THE RYAZAN INCIDENT.

Publication: North Caucasus Weekly Volume: 2 Issue: 31

The no. 61 (August 27) issue of Novaya Gazeta contains the full text of a new book, entitled “The FSB Is Blowing Up Russia,” co-authored by Aleksandr Litvinenko and Yury Fel’shtinsky. From 1988-1998, Litvinenko served as an officer in the counterintelligence organs of the FSB. In November 1998, he openly criticized the leadership of the FSB during a press conference in Moscow, after which he suffered two arrests. In 2000, he left Russia illegally. Currently he and his family reside in Britain, where, this May, he was granted political asylum.

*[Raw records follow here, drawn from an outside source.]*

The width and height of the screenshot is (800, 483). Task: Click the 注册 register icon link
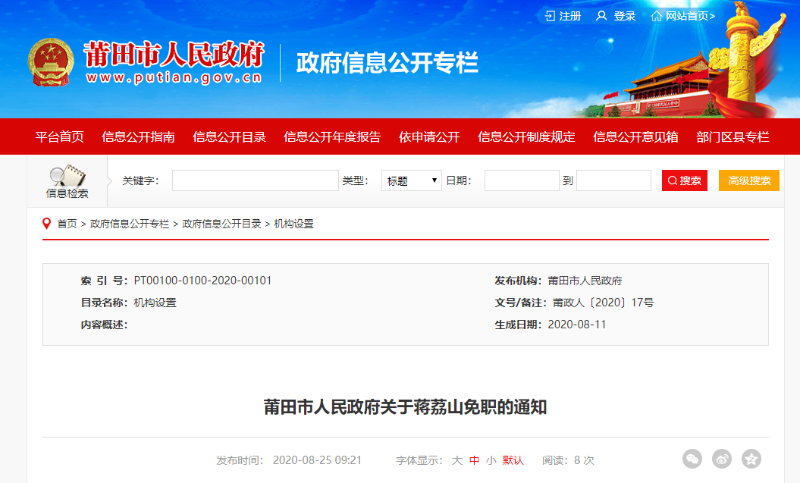click(x=549, y=16)
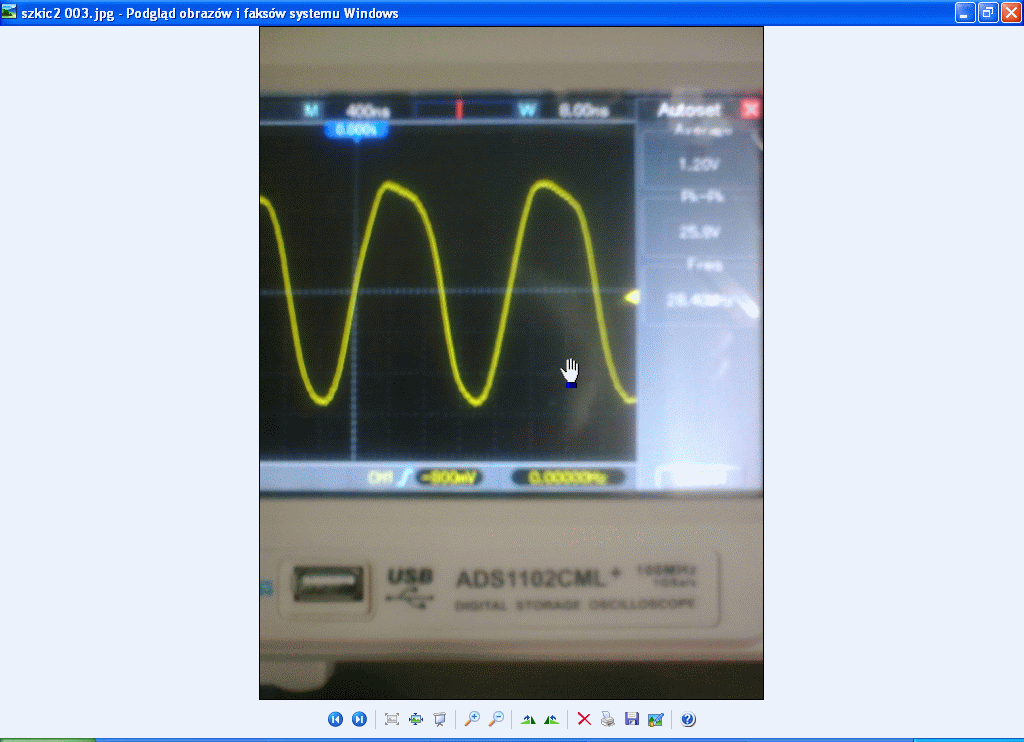Close the picture viewer window

[x=1010, y=13]
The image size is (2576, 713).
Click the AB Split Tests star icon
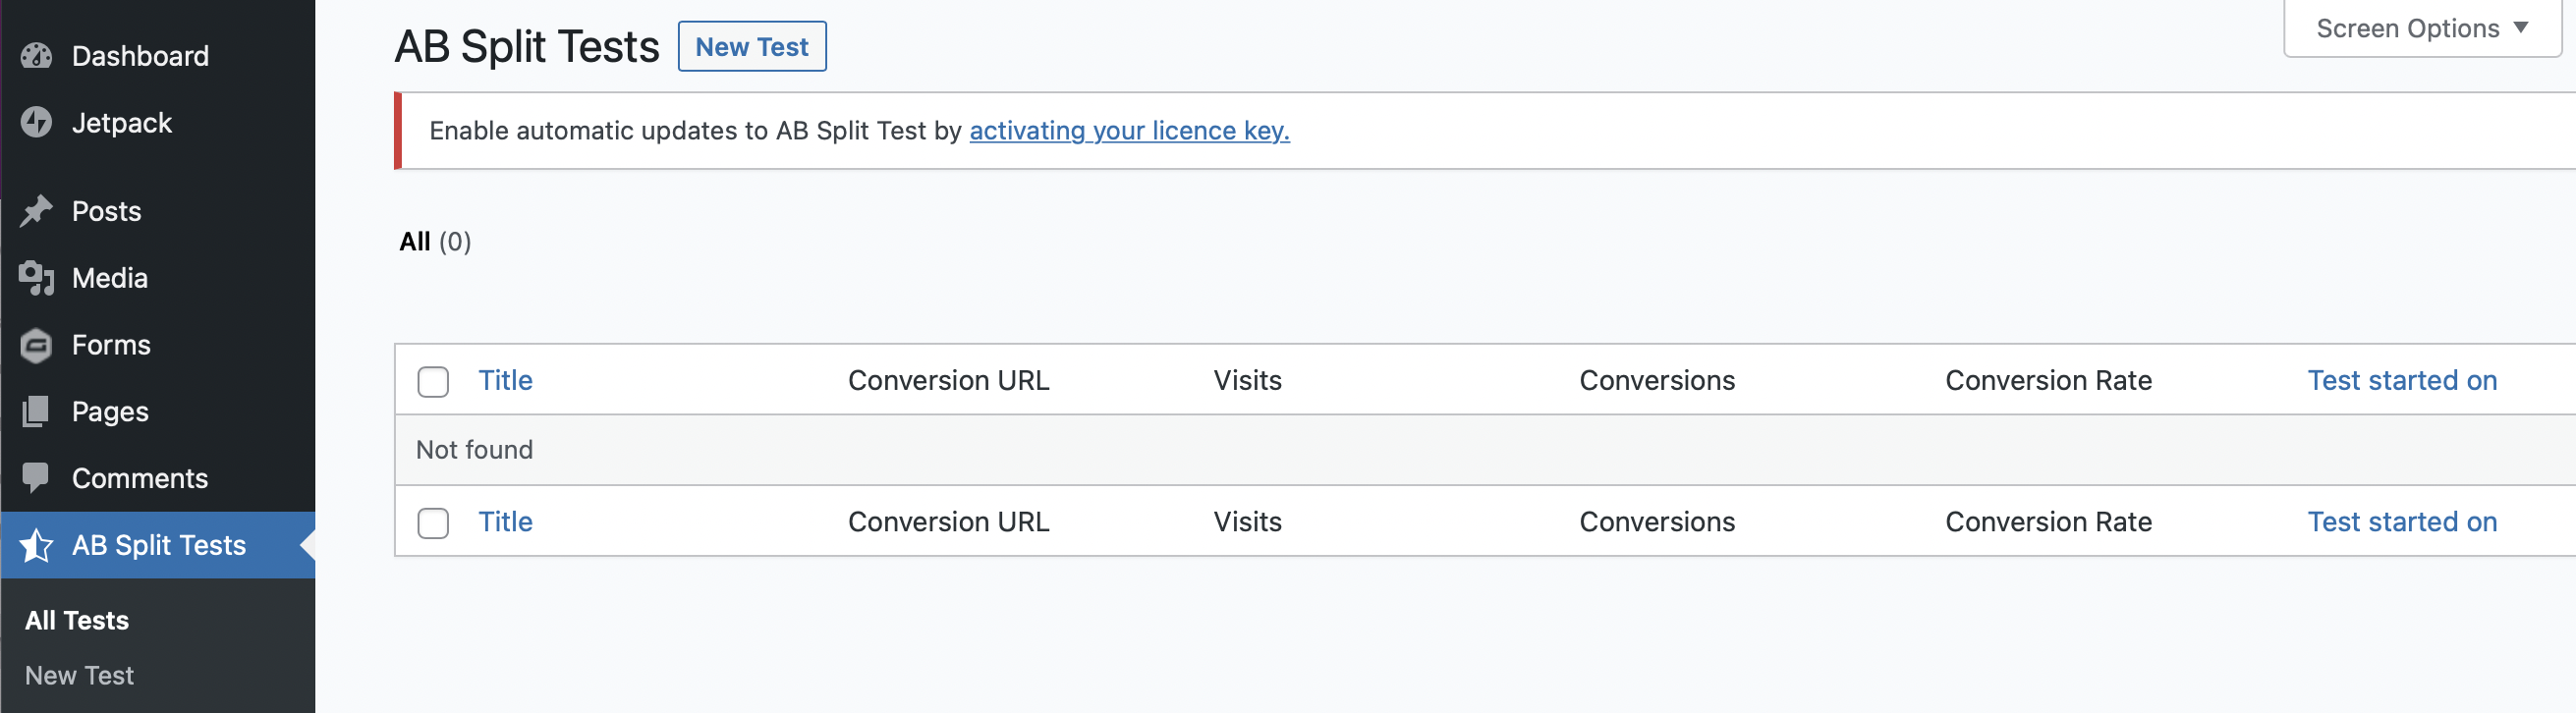pos(36,545)
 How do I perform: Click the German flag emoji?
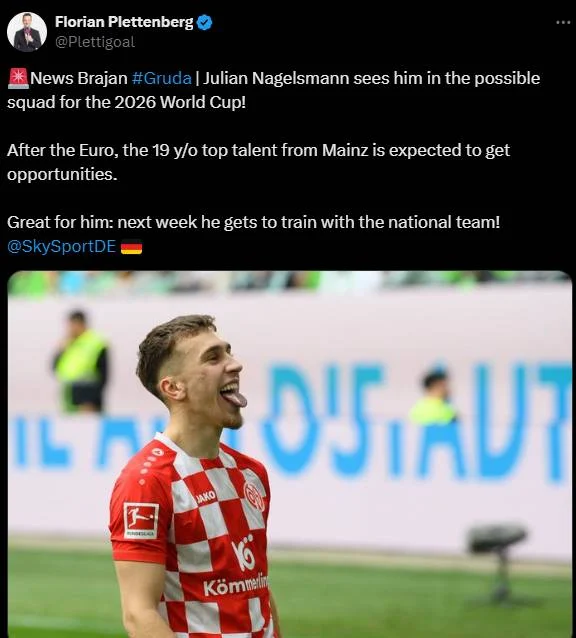[131, 247]
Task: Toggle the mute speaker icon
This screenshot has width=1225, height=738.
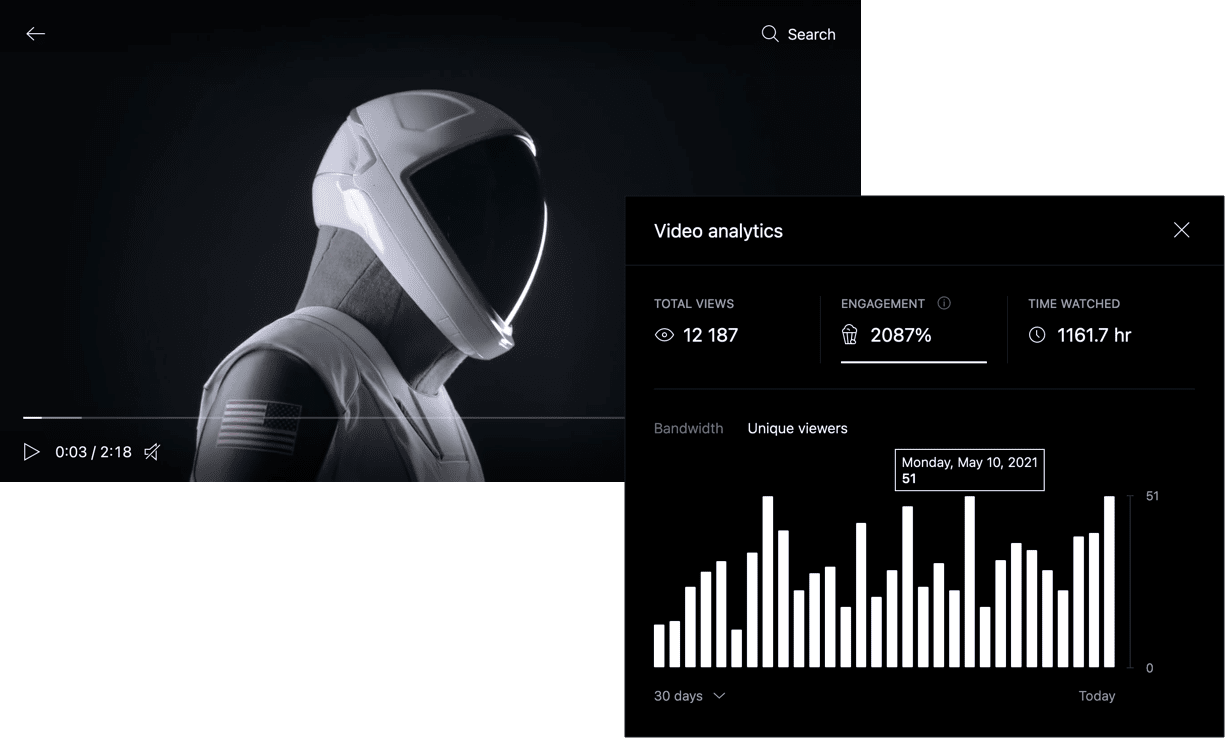Action: 152,452
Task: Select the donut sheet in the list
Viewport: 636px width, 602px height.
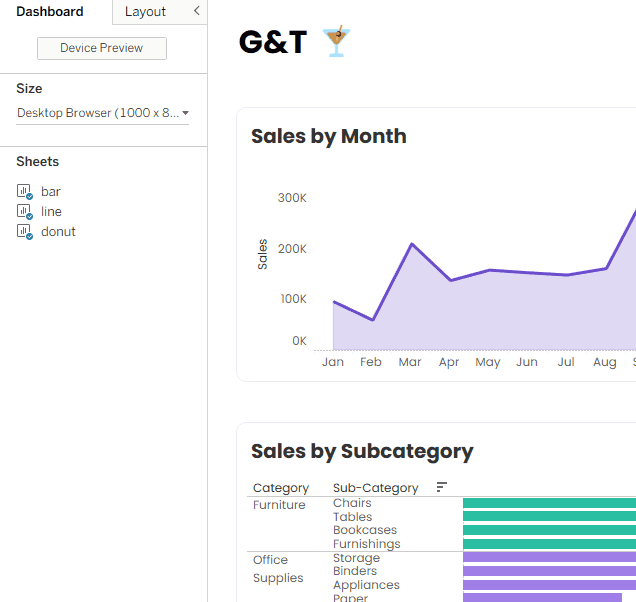Action: pyautogui.click(x=58, y=232)
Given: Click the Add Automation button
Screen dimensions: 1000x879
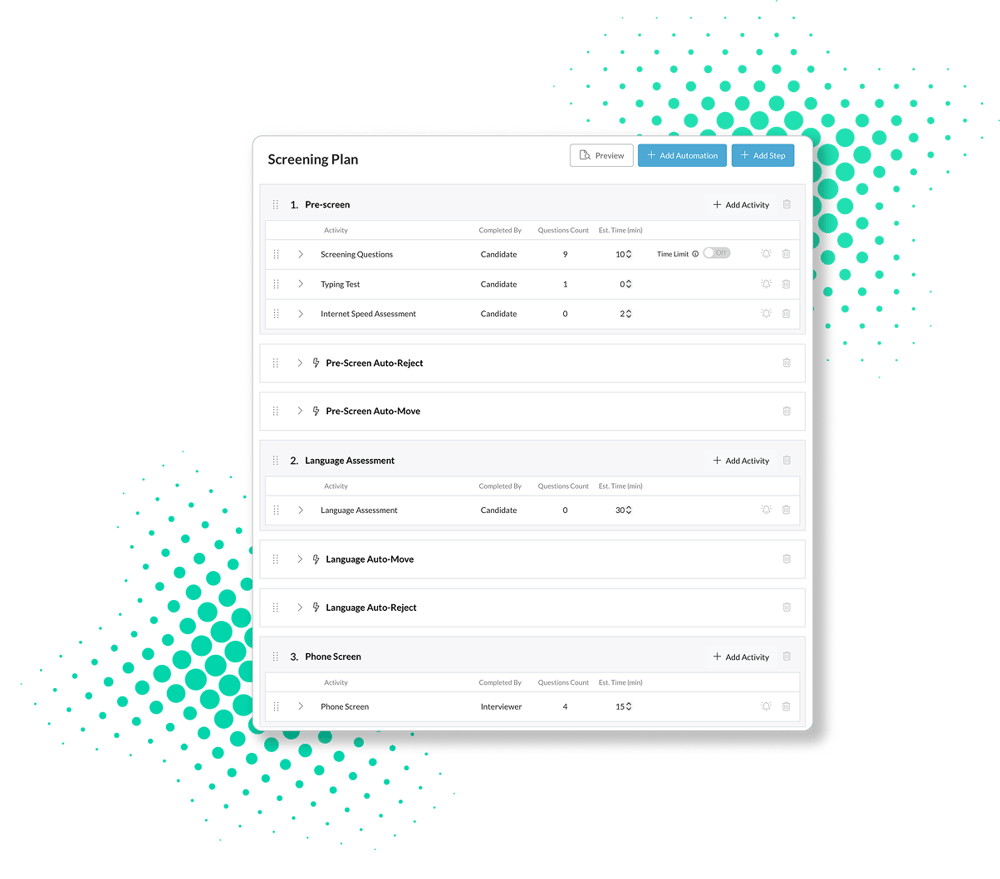Looking at the screenshot, I should [x=682, y=156].
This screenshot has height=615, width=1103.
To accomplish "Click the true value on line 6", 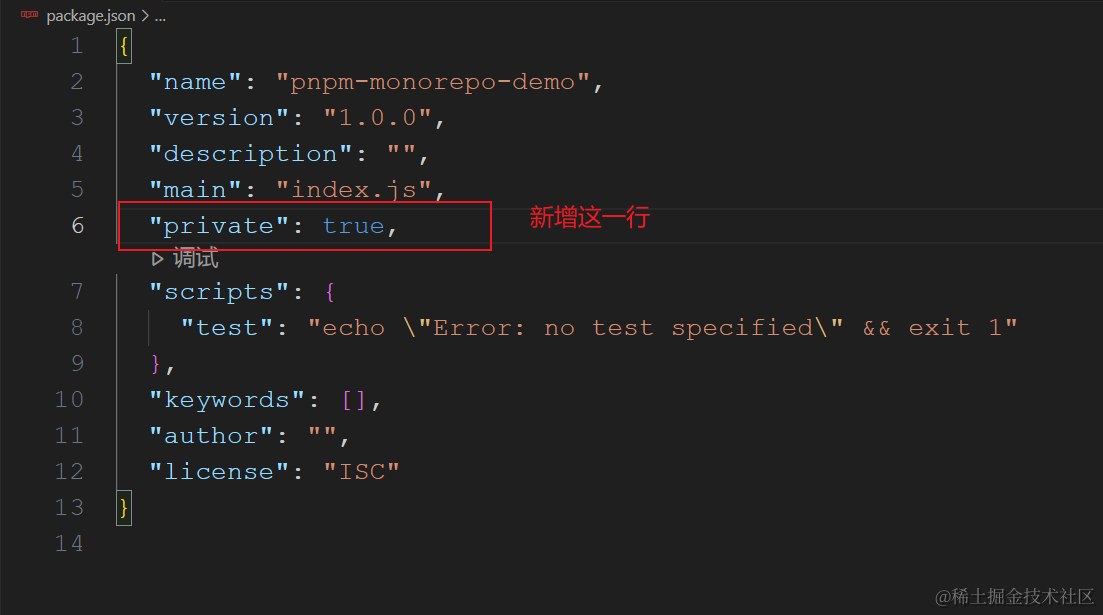I will point(354,226).
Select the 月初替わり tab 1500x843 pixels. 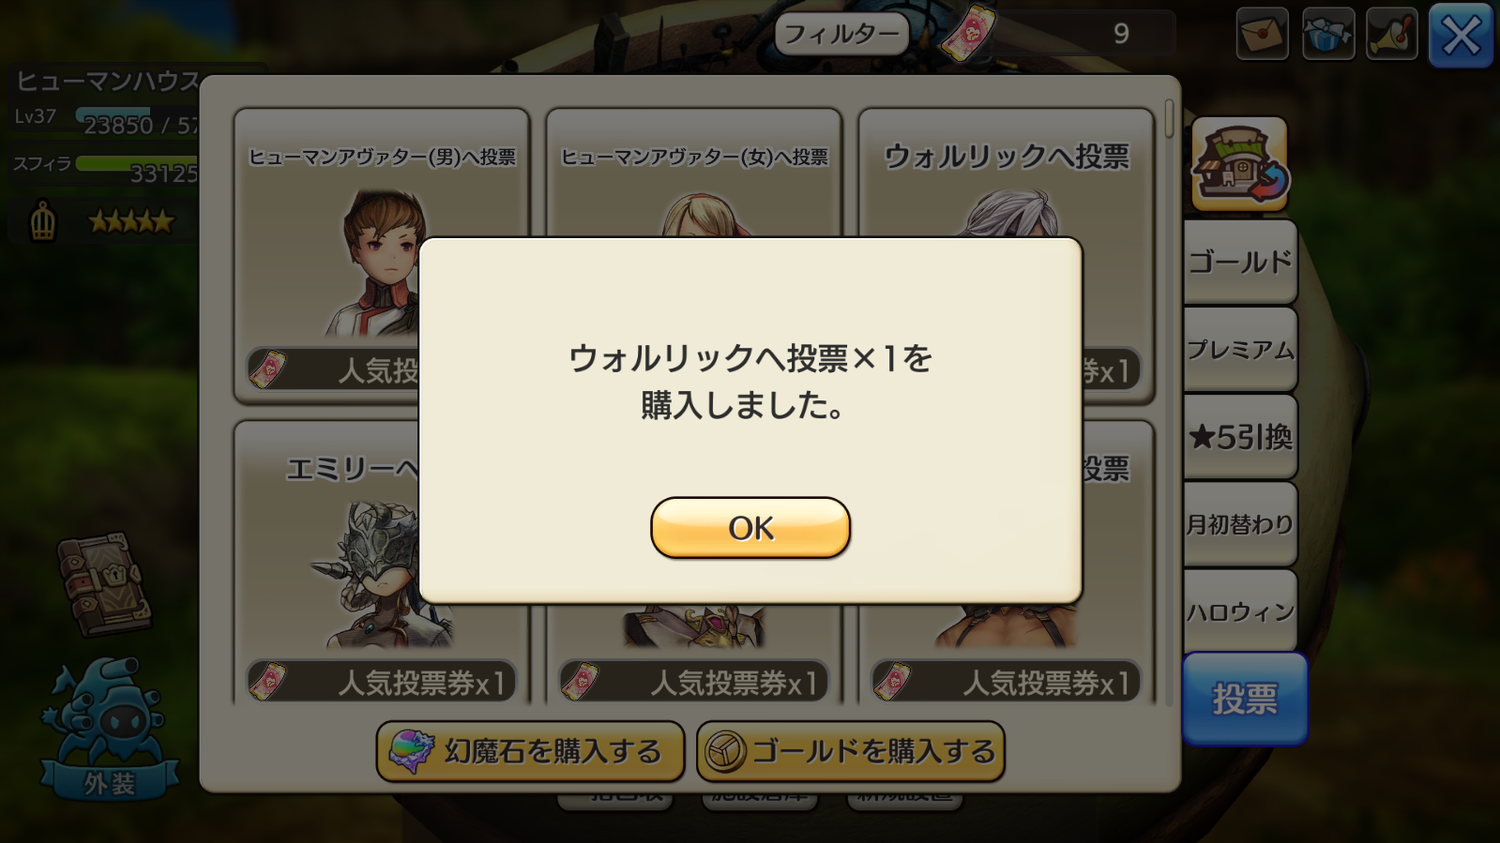coord(1240,524)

Chapter four of the new book, entitled “The Failure of the FSB in Ryazan,” and chapter five, titled “The FSB Against the People,” treat in great detail the extraordinary events that took place in the central Russian city of Ryazan on the night of September 22-23, 1999. The authors’ thesis, in a nutshell, is that the FSB attempted to blow up an apartment complex in Ryazan that night but that this attempt was foiled by a sharp-eyed local citizen. The bombing of Chechnya was set to begin the following day, and, if an explosion had occurred in Ryazan, there would have been no bounds to Russian popular fury. Following the debacle in Ryazan, there ensued an elaborate cover-up, whose intricate workings the authors meticulously trace. The “Ryazan incident” represents a key event for all of those in Russia who contend that it was the FSB (possibly cooperating with the GRU) who in fact blew up two large apartment complexes in Moscow in September 1999, thereby galvanizing popular support for a second invasion of Chechnya.